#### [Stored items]
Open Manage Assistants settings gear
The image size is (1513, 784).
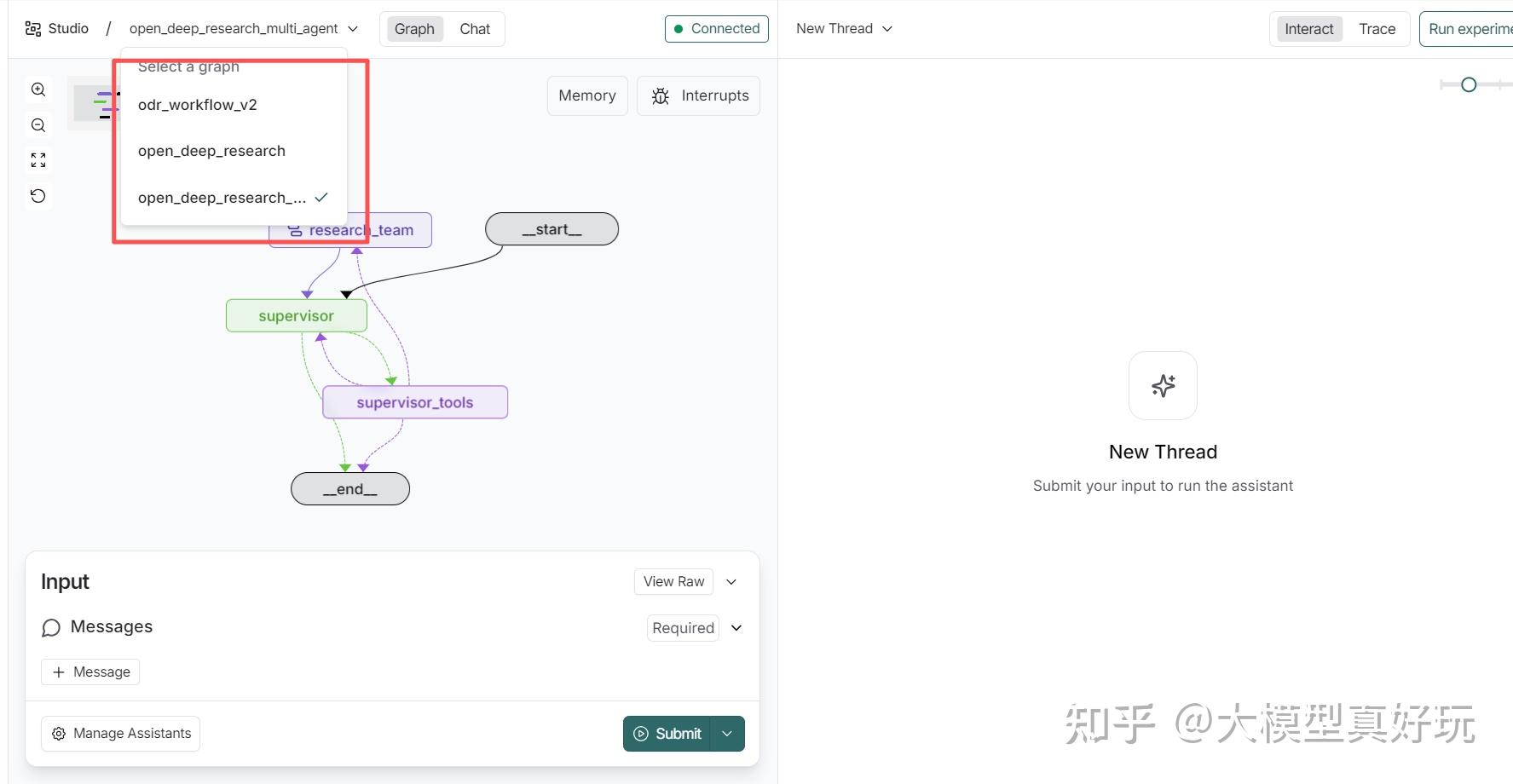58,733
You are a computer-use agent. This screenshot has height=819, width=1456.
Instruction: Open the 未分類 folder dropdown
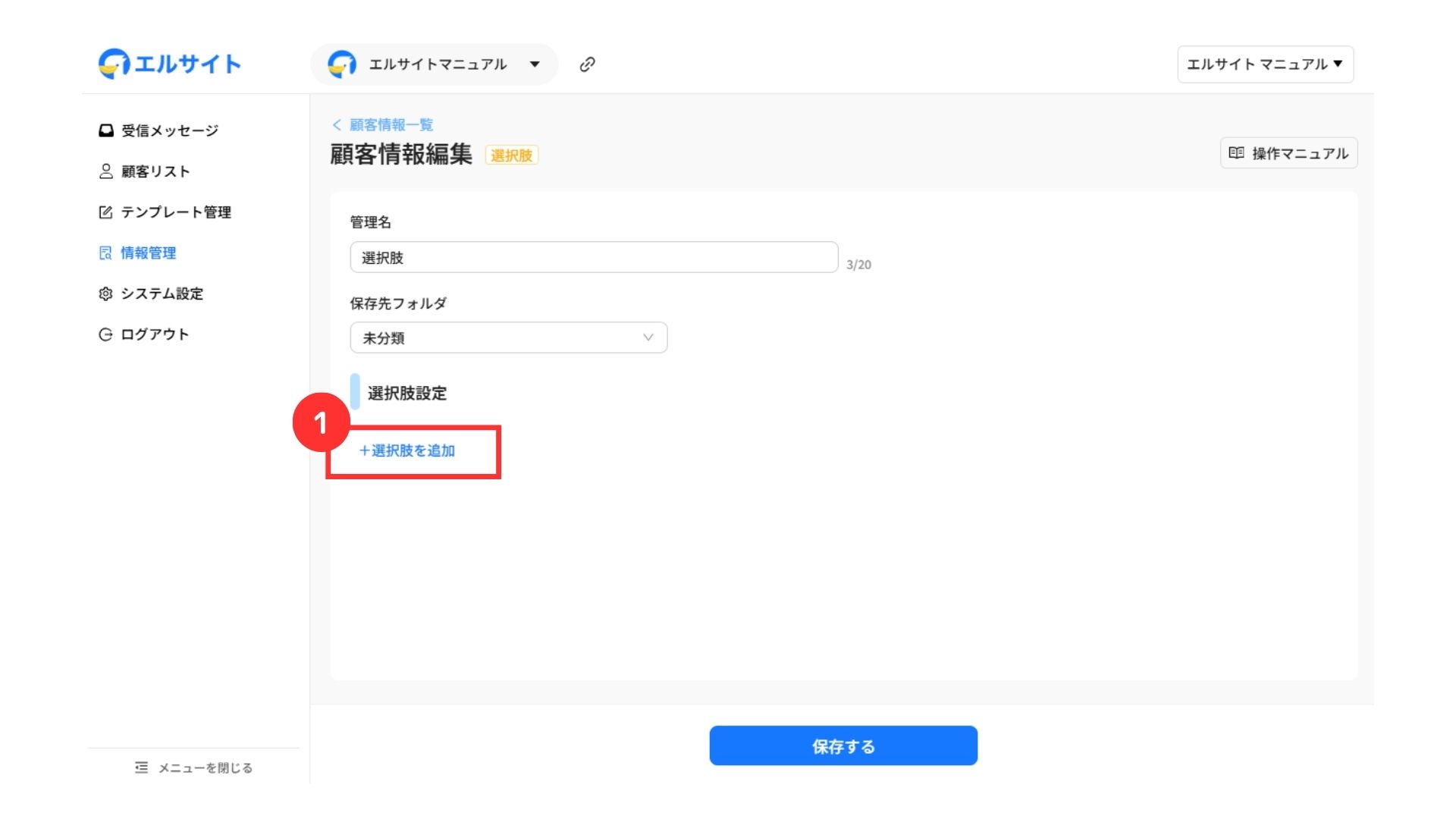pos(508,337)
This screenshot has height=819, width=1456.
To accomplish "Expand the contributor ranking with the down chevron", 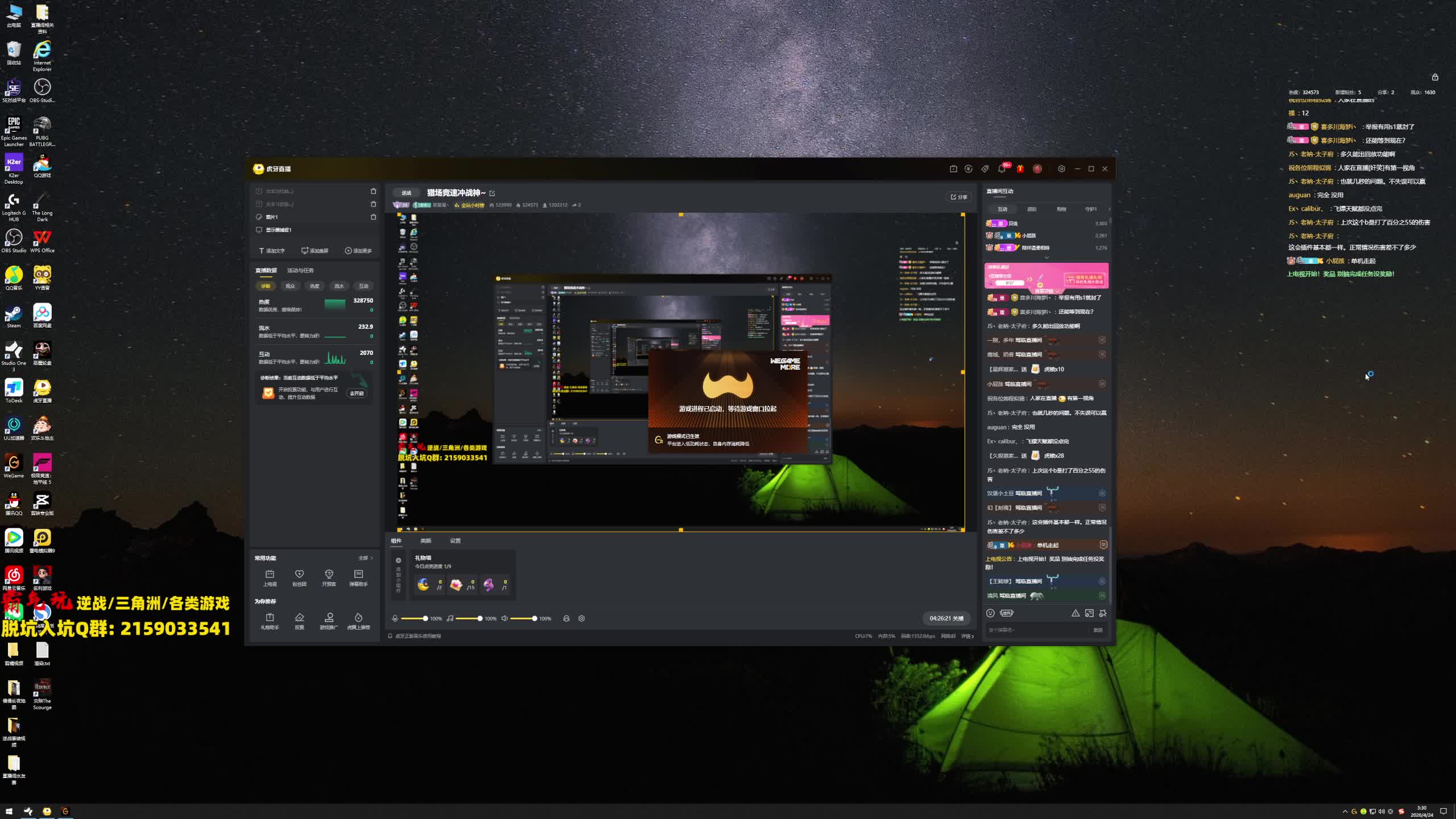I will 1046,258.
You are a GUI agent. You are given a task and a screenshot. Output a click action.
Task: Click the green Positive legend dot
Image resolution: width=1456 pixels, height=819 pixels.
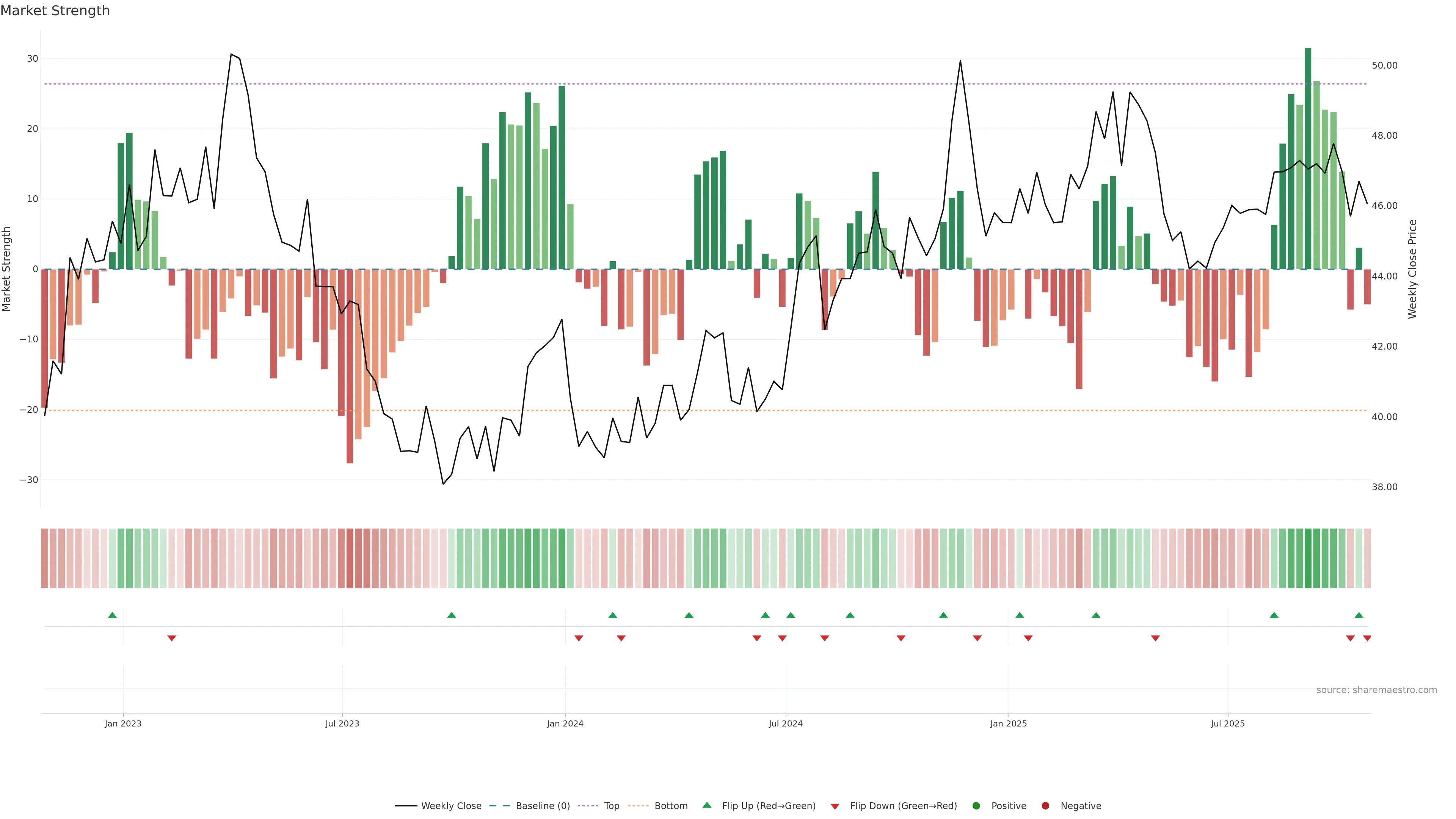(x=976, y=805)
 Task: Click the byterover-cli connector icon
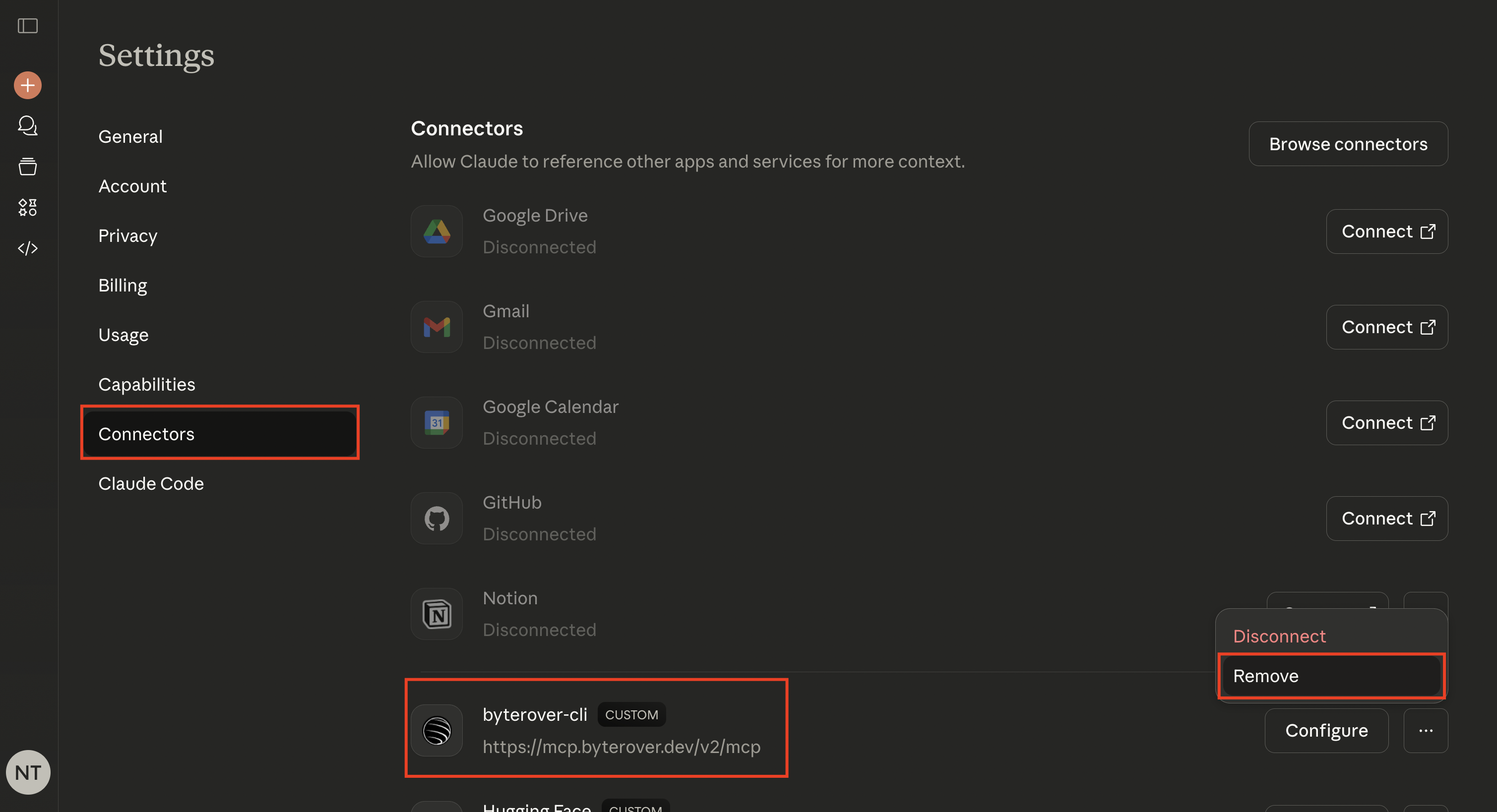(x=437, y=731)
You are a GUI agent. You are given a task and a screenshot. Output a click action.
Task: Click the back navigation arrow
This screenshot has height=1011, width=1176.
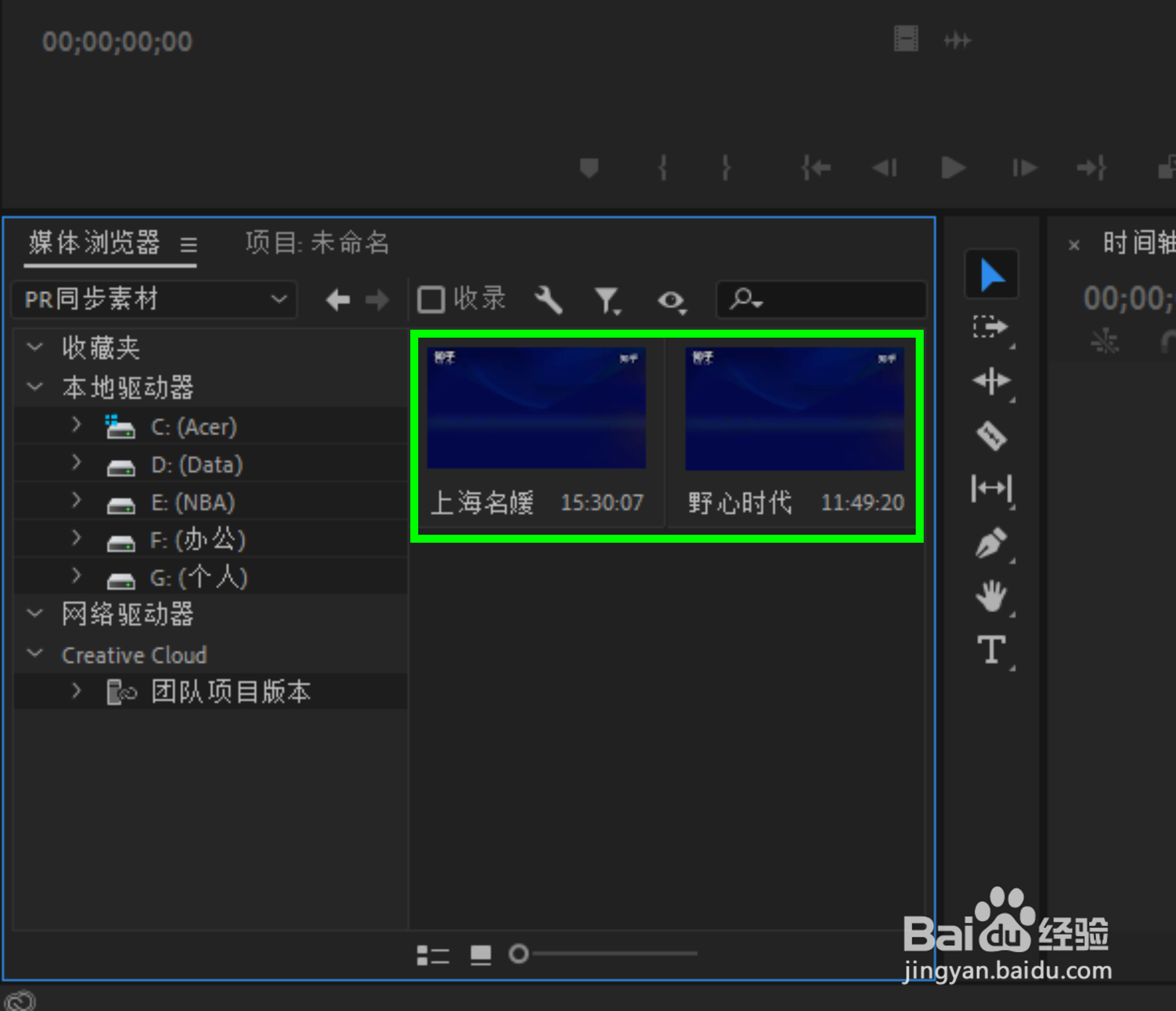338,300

#### [INSTRUCTIONS TO FOLLOW]
Out of the records above, please copy exactly the lines from the line with "Image resolution: width=1456" up to and including the line with "Task: Click the back navigation arrow", minus the pictures.

#### [REPLY TO THE TASK]
Image resolution: width=1456 pixels, height=819 pixels.
(x=976, y=805)
 Task: Click the byterover-cli connector icon
(x=437, y=731)
You are a GUI agent. You are given a task and a screenshot. Output a click action.
Task: Click the back navigation arrow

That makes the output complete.